Gale joined Chrysler as an industrial designer in 1967, working in the newly formed advanced body-engineering group. Later, he moved into the design department for Lee Iacocca's K-Car project. Gale was later promoted to head the Chrysler styling department, being involved in the designs of: the 1991 Dodge Stealth, the 1992 Dodge Viper, which evolved from the earlier concept without many changes, the swoopy Chrysler LH series models which were introduced in 1993, the 1994 Dodge Ram pickup series, the 1996 NS Minivans, and the 2001 Plymouth Prowler. He presented concept cars such as the 1993 Chrysler Thunderbolt, 1995 Atlantic, and 1997 Phaeton. While at Chrysler, he was also responsible for the final design of the Lamborghini Diablo.
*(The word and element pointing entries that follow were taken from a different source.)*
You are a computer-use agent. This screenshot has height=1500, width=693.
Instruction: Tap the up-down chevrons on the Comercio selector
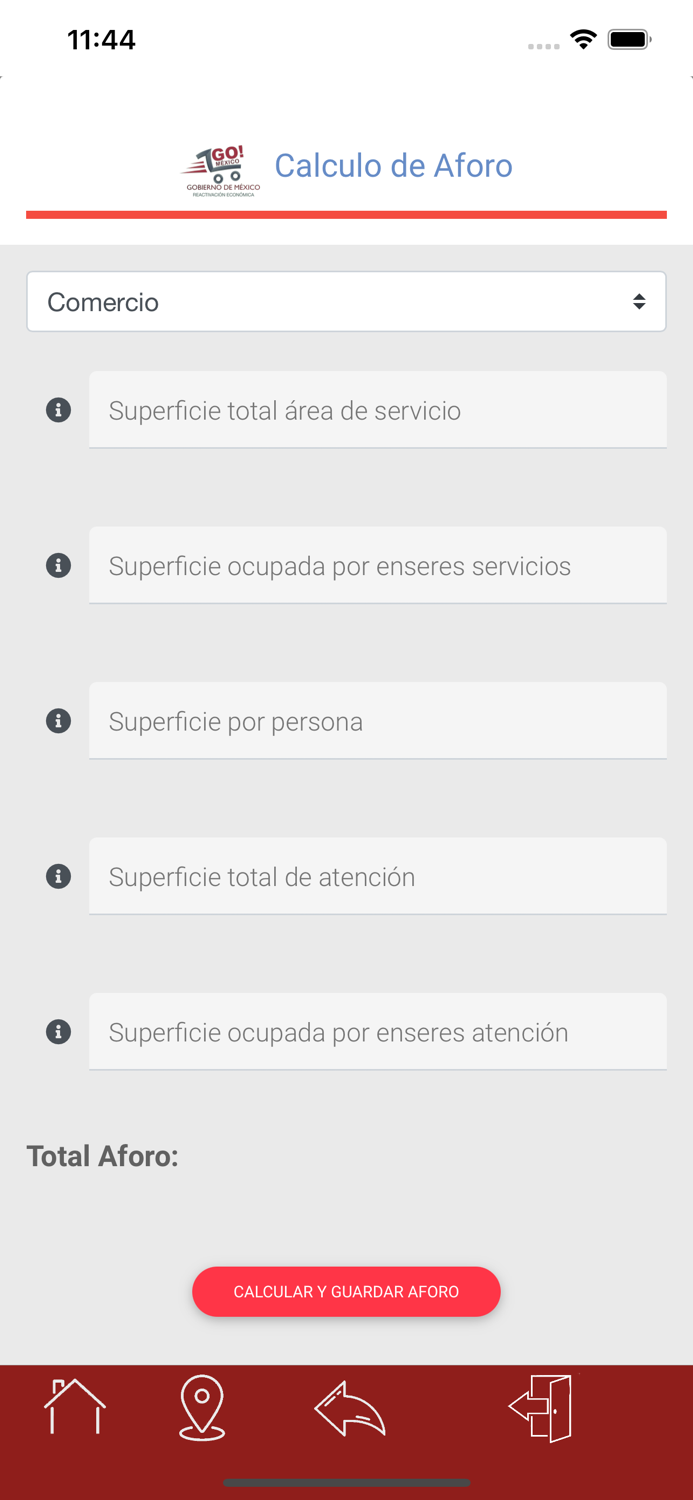point(641,301)
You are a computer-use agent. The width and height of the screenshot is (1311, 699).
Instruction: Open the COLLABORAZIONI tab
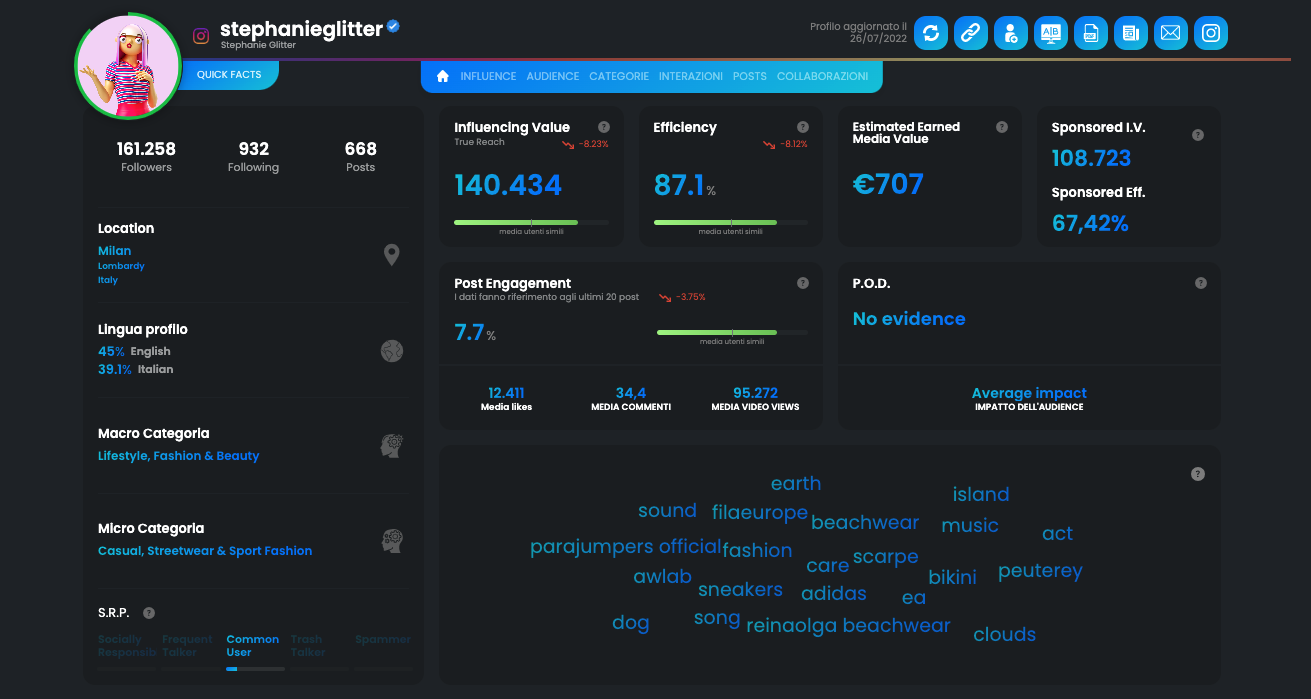point(822,76)
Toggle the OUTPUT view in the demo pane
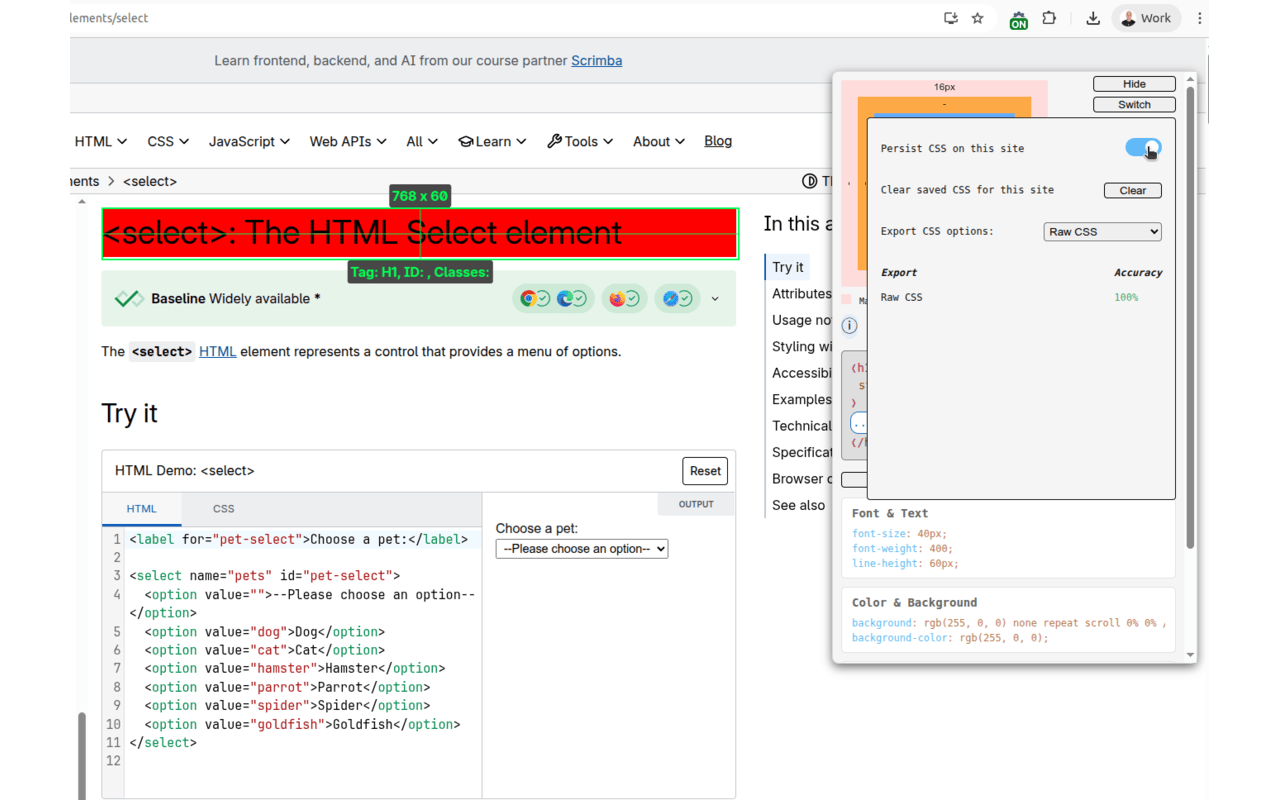This screenshot has width=1280, height=800. tap(696, 504)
Designed into production form in 2000, the 2005 model year Chrysler 300C and 2005 Dodge Magnum exteriors were the final vehicles Gale designed for Chrysler before his retirement in December of that year.

===Retirement and consultancy===
Gale retired from Chrysler in December of 2000, after their merger with Daimler Benz, running a design consultancy that created a line of instruments for Classic Instruments Inc. He built Hot Rods, including a 1933 Ford highboy roadster with a Hemi V8.